No — interactive ActionScript logic, button behaviors, and pure vector animations that are rendered dynamically by the Flash runtime cannot be captured in this conversion. FFmpeg treats the SWF as a video source and only encodes what can be decoded as a rasterized video and audio stream. If your SWF contains only embedded video (FLV1 or MJPEG), it will convert cleanly. If it is primarily a vector-animated or interactive SWF, the output may be blank, incomplete, or only partially rendered.
The 3GPP standard is designed for mobile and 3G networks and mandates AAC as the primary audio codec for broad device compatibility. While 3GPP technically permits MP3 audio in some profiles, AAC provides better audio quality at the low bitrates (like 64k) typical of mobile delivery, and is universally supported by 3G-era devices. FFmpeg therefore transcodes the SWF's MP3 audio to AAC rather than copying it directly.
Both the SWF input and the 3GP output use lossy compression, so converting between them involves decoding the original lossy FLV1 video and re-encoding it with H.264 — a generational quality loss is inevitable. The default CRF value of 23 strikes a balance between file size and visual quality suitable for mobile screens. If the source SWF video was already heavily compressed, artifacts from the original encoding will be amplified. Lowering the CRF value (e.g., to 18) will improve quality at the cost of a larger file.
Adjust the -crf flag value to control H.264 video quality. Lower CRF values produce higher quality and larger files — for example, -crf 18 is near-visually lossless, while -crf 28 produces a smaller but noticeably degraded file. For mobile 3GP delivery where screen size and bandwidth are limited, values between 23 and 27 are typically appropriate. You can also increase the audio bitrate by changing -b:a 64k to -b:a 96k or -b:a 128k if audio fidelity is a priority.
Yes. On Linux or macOS, you can loop over all SWF files in a directory with: for f in *.swf; do ffmpeg -i "$f" -c:v libx264 -c:a aac -crf 23 -b:a 64k -movflags +faststart "${f%.swf}.3gp"; done. On Windows Command Prompt, use: for %f in (*.swf) do ffmpeg -i "%f" -c:v libx264 -c:a aac -crf 23 -b:a 64k -movflags +faststart "%~nf.3gp". This applies the same encoding settings to each file and names the output after the source SWF.

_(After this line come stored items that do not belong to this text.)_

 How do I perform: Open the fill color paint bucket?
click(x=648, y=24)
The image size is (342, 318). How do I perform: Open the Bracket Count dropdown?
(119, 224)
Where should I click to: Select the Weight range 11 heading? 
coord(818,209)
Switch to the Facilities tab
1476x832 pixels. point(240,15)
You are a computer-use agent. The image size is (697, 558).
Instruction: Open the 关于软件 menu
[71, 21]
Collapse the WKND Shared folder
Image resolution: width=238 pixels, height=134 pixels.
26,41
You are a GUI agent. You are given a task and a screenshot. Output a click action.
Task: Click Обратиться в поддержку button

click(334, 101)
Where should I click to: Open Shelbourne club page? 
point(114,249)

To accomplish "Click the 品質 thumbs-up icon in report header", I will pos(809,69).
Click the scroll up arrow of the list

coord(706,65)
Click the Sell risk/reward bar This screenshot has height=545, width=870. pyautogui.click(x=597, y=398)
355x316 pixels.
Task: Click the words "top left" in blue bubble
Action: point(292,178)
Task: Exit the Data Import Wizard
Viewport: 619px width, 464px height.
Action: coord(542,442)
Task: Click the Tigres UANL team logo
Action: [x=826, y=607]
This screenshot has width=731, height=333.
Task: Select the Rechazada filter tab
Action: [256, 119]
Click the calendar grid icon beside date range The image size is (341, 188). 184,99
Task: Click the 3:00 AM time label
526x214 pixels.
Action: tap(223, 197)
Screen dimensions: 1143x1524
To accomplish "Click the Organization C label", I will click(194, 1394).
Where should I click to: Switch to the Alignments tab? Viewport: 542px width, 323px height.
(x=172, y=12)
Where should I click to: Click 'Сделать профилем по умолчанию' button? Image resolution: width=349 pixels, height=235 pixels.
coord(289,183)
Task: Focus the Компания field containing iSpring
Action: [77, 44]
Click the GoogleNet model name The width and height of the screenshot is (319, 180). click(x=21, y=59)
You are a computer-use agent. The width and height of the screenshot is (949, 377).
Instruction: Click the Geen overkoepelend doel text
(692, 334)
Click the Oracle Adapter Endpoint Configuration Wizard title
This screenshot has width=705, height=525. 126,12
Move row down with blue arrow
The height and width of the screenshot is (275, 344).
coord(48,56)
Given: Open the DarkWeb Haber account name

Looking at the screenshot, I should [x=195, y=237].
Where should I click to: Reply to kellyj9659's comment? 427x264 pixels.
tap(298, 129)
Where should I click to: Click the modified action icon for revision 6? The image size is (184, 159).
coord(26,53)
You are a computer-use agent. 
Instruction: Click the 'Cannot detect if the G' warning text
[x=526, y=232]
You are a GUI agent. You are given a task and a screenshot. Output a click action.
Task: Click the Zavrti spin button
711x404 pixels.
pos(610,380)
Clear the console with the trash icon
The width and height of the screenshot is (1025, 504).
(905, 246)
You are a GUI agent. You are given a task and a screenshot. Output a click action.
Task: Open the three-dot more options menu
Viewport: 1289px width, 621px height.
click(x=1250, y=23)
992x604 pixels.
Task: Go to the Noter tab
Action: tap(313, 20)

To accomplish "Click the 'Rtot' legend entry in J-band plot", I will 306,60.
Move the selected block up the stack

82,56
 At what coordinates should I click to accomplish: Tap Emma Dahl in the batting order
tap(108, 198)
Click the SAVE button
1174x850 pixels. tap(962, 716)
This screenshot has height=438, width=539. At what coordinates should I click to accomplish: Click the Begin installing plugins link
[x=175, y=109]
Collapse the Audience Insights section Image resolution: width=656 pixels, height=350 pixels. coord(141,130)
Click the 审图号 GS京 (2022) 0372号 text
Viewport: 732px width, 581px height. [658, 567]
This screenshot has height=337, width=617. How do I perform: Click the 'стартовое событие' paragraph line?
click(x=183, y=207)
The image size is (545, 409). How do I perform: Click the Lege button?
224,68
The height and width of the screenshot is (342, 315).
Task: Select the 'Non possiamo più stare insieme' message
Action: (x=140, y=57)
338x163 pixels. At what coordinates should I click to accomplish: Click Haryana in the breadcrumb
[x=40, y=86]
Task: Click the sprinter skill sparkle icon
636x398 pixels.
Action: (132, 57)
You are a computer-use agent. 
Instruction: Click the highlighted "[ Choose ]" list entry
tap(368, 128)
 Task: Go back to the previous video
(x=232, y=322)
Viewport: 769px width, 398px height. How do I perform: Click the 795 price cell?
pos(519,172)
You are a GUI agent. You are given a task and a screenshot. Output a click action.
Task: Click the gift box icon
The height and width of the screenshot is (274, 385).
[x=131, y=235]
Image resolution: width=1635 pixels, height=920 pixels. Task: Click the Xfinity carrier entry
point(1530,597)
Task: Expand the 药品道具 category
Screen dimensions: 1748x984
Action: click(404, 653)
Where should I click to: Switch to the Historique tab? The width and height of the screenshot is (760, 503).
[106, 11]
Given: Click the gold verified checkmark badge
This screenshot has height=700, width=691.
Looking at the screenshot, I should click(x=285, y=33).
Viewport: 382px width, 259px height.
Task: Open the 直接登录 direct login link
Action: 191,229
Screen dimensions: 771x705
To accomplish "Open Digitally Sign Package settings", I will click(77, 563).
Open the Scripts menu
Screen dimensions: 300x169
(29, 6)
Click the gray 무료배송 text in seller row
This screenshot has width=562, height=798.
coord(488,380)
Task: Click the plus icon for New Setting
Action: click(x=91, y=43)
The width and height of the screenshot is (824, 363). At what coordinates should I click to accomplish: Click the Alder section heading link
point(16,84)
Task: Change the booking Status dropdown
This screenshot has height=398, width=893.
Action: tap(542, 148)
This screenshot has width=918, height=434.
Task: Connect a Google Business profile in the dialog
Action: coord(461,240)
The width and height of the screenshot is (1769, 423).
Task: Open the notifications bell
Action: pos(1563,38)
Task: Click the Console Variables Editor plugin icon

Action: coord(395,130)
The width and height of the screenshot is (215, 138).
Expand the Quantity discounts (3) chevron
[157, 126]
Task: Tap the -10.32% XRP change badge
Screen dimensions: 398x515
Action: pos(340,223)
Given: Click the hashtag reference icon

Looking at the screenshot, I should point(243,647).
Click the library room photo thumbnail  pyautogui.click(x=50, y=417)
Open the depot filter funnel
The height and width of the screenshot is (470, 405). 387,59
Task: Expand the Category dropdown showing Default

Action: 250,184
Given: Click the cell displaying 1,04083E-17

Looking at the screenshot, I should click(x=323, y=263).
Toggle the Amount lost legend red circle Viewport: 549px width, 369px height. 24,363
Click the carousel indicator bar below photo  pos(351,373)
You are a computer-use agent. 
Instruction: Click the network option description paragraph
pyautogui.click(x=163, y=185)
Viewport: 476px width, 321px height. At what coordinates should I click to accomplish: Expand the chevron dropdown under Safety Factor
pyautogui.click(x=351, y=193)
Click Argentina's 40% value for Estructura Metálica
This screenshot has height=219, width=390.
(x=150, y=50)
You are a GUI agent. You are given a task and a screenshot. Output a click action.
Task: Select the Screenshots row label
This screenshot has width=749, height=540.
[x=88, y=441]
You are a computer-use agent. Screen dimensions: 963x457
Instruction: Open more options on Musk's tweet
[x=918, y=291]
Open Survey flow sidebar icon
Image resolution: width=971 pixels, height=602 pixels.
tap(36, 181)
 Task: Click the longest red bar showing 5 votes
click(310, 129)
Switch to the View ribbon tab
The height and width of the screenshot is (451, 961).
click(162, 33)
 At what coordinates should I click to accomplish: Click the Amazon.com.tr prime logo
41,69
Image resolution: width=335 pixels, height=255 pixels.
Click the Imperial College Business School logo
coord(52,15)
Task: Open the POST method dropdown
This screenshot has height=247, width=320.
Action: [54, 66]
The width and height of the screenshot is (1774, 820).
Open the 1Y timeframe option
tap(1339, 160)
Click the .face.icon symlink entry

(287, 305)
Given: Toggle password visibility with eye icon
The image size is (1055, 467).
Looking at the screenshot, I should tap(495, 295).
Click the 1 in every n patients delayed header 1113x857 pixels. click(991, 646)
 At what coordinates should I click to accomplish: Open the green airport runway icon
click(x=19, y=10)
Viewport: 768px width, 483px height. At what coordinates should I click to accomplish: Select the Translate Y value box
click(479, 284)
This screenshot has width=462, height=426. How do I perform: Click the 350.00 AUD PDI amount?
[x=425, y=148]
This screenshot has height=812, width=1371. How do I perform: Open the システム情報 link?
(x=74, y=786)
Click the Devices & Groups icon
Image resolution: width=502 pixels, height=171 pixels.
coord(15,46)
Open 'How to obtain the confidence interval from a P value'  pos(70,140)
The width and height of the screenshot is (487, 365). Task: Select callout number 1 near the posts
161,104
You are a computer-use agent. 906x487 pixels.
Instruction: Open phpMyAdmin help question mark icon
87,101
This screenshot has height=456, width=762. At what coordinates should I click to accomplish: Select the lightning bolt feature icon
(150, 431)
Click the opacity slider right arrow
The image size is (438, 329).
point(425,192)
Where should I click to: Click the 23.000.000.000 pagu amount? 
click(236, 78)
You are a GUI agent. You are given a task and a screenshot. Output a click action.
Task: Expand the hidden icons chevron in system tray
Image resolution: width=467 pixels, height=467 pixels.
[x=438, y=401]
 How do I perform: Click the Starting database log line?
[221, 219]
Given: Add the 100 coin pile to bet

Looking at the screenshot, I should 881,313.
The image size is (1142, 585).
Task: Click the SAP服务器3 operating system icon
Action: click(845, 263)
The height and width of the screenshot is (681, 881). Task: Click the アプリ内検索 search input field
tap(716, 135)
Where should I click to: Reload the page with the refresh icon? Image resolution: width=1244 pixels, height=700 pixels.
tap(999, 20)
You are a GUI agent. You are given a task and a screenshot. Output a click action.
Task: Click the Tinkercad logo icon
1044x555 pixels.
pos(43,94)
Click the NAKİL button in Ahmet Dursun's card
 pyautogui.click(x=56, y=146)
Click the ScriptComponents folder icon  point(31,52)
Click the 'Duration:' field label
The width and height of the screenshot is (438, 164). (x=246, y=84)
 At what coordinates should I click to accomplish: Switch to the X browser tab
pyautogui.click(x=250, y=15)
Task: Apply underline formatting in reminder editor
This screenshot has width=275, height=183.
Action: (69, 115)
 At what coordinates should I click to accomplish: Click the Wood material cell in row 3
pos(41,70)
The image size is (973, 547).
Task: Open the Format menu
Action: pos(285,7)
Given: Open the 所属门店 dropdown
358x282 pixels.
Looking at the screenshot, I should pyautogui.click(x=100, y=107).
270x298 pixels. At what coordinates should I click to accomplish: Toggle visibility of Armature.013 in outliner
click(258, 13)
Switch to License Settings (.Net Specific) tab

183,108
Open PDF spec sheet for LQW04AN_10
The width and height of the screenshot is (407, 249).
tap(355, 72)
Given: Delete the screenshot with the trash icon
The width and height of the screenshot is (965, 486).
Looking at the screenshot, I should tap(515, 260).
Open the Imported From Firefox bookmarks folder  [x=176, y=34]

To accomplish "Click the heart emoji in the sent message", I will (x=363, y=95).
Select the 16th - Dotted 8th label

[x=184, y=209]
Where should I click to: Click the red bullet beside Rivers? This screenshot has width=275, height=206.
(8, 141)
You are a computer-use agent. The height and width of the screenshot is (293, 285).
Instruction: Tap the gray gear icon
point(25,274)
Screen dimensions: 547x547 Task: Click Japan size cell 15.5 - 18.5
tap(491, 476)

The +faststart flag instructs FFmpeg to move the MOOV atom (the file's metadata and index) to the beginning of the .3gp file after encoding. By default, this metadata is written at the end, which means a mobile device or streaming server must download the entire file before playback can begin. With +faststart, playback can start as soon as the initial metadata is read, which is especially important for 3G network delivery where buffering is a constraint. It is strongly recommended for any 3GP file intended for streaming or progressive download.

Technical Notes

SWF files that contain embedded video use either the FLV1 (Sorenson Spark H.263 variant) or MJPEG codec — neither of which is supported in the 3GPP container — making full re-encoding mandatory for this conversion. FFmpeg's libx264 encoder used here produces a Baseline or Main Profile H.264 stream, which maximizes compatibility with legacy 3G mobile devices that may not support High Profile H.264. The CRF encoding mode is variable bitrate, meaning the actual output bitrate will depend on the complexity and motion of the source video rather than being fixed. SWF files do not support subtitles, chapters, or multiple audio tracks, so none of these are lost in translation to 3GP, which similarly lacks support for them. One known limitation is that FFmpeg's SWF demuxer may struggle with SWF files that are primarily ActionScript-driven or use external asset loading, potentially producing no output or an error; only SWF files with self-contained, directly embedded video streams are reliably supported. Metadata from the SWF container (such as title or author fields, if present) is generally not preserved in the 3GP output due to differing metadata schemas between the two formats.